Re: [RFC PATCH v2] xfs: run blockgc on freeze to avoid iget stalls after reclaim

From: Brian Foster <bfoster@redhat.com>
To: Dave Chinner <david@fromorbit.com>
Cc: "Darrick J. Wong" <djwong@kernel.org>, linux-xfs@vger.kernel.org
Subject: Re: [RFC PATCH v2] xfs: run blockgc on freeze to avoid iget stalls after reclaim
Date: Tue, 13 Feb 2024 12:56:32 -0500	[thread overview]
Message-ID: <ZcutUN5B2ZCuJfXr@bfoster> (raw)

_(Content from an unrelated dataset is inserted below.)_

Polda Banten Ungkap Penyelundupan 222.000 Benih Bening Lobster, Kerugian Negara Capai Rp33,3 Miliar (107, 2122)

In-Reply-To: <Zcp0zZ9h0OJ1a9x4@bfoster>

On Mon, Feb 12, 2024 at 02:43:09PM -0500, Brian Foster wrote:
> On Fri, Feb 09, 2024 at 11:23:48AM +1100, Dave Chinner wrote:
> > On Thu, Feb 08, 2024 at 07:54:00AM -0500, Brian Foster wrote:
> > > On Wed, Feb 07, 2024 at 09:36:20AM -0800, Darrick J. Wong wrote:
> > > > On Tue, Feb 06, 2024 at 08:28:09AM -0500, Brian Foster wrote:
> > > > > On Mon, Feb 05, 2024 at 02:07:27PM -0800, Darrick J. Wong wrote:
> > > > > > On Sun, Feb 04, 2024 at 11:03:07AM -0500, Brian Foster wrote:
> > > > But I'd wondered over the years if blockgc ought to ignore files that
> > > > are still opened for write unless we're scouring for free space due to
> > > > an ENOSPC.  Maybe the current heuristic of skipping files with dirty
> > > > pagecache or IOLOCK contention is good enough.
> > > > 
> > > 
> > > The existing heuristic may be fine for the current model of processing,
> > > but I think this is interesting in another context. I have a couple
> > > prototype variants around that work by keeping blockgc inodes out of
> > > eviction until blockgc work is actually processed. To do something like
> > > that probably warrants blockgc work to be more shrinker driven to
> > > accommodate memory pressure, so ISTM that having some opened/writeable
> > > logic to more intelligently select which blockgc inodes to process for
> > > the purpose of eviction/reclaim could be rather useful.
> > > 
> > > > > FWIW, this sounds more like a generic improvement to the background scan
> > > > > to me. Background blockgc currently filters out on things like whether
> > > > > the file is dirty in pagecache. If you have a log file or something, I
> > > > > would think the regular background scan may end up processing such files
> > > > > more frequently than a freeze induced one will..? And for anything that
> > > > > isn't under active or continuous modification, freeze is already going
> > > > > to flush everything out for the first post-unfreeze background scan to
> > > > > take care of.
> > > > 
> > > > Mhm.
> > > > 
> > > > > So I dunno, I think I agree and disagree. :) I think it would be
> > > > > perfectly reasonable to add an open/writeable file filter check to the
> > > > > regular background scan to make it less aggressive. This patch does
> > > > > invoke the background scan, but only because of the wonky read into a
> > > > > mapped buffer use case.
> > > > 
> > > > Does this livelock happen on a non-frozen filesystem too?  I wasn't too
> > > > sure if you wrote about that in the commit message because there's a
> > > > real livelock bug w.r.t. that or if that sentence was simply explaining
> > > > the use of an async scan.
> > > > 
> > > 
> > > The livelock was purely a SYNC blockgc scan vs. SB_FREEZE_PAGEFAULT
> > > thing. The original patch I sent way back when did the sync scan, but
> > > appeared to be susceptible to livelock if there was a blocked task
> > > reading (i.e. holding iolock) and causing a page fault by copying into a
> > > mapped buffer, because the scan will continuously try for the iolock
> > > that won't ever be released. So the non-sync variant was a followup
> > > suggestion as a best effort scan.
> > > 
> > > I think that if we could have a mode where the vfs called ->freeze_fs()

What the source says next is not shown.